Saturday, June 30, 2012

Pat Buchanan Debunks the Woodrow Wilson Cultus

"Chiefs of state who bring peace and prosperity get snubbed," writes Peacenik Pat, "while Woodrow Wilson is deemed 'Great' or 'Near Great'" — Ranking the Presidents. More:
    Consider Warren G. Harding. After his 1920 landslide, he died in office in 1923. His successor, Calvin Coolidge, was elected in a landslide in 1924, and in 1928 Herbert Hoover won another Republican landslide. Yet historians rank Coolidge as mediocre and Harding among our worst presidents. Liberal ideology has never lacked for a warm dwelling place in the history departments of America’s universities.

    Wilson’s second term was an historic failure.

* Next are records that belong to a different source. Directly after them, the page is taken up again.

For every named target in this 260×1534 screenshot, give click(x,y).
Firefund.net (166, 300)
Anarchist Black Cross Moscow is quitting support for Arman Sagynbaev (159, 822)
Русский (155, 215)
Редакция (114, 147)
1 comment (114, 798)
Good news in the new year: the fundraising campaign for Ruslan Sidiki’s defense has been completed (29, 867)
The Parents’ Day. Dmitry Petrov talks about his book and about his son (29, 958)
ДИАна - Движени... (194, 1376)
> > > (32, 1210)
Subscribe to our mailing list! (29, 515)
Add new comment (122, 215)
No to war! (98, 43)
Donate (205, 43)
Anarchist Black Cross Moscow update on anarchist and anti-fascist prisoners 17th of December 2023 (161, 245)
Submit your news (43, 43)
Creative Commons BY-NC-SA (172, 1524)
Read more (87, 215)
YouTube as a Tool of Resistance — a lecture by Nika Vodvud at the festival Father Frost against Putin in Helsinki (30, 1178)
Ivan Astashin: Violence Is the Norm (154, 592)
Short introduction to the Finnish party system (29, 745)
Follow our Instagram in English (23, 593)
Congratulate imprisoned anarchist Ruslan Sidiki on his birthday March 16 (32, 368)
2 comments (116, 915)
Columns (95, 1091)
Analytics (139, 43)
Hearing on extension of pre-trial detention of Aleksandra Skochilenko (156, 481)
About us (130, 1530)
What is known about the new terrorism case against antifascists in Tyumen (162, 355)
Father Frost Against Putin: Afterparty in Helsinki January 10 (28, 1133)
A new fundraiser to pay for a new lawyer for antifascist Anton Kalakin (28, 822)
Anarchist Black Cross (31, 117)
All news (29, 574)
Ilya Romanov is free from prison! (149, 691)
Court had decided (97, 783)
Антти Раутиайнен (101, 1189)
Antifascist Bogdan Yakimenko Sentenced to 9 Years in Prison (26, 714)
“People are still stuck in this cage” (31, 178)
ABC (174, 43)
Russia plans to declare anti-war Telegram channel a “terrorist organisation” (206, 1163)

After winning in 1916 on the slogan, “He kept us out of war!” he plunged us into a European bloodbath that produced 116,000 U.S. dead and a Versailles treaty that rewarded our imperial allies with new African, Middle East and Asian colonies, giving the lie to Wilson’s promise that this was a war to “make the world safe for democracy.”

    Wilson–not Harding, Coolidge or Hoover, all of whom tried to ease the vindictive terms imposed on a defeated but democratic Germany–set the table for Nazism. Adolf Hitler was born at Versailles.

    In 1918, Wilson lost both houses of Congress, and his party was crushed in 1920. Americans concluded that his second term had been a failure. Yet historians mark him as Great or Near Great.

    Harding brought us out of the Wilson depression of 1919-1920 without any Obama-like intervention in the economy, cut the income tax rate by two-thirds, gave us the Washington Naval Agreement, the greatest arms reduction treaty in history, and worked to alleviate the most onerous aspects of the Versailles treaty that Wilson had imposed on Germany.

    Harding and Coolidge gave America the greatest prosperity it had ever known, the Roaring Twenties, and the people rewarded them accordingly.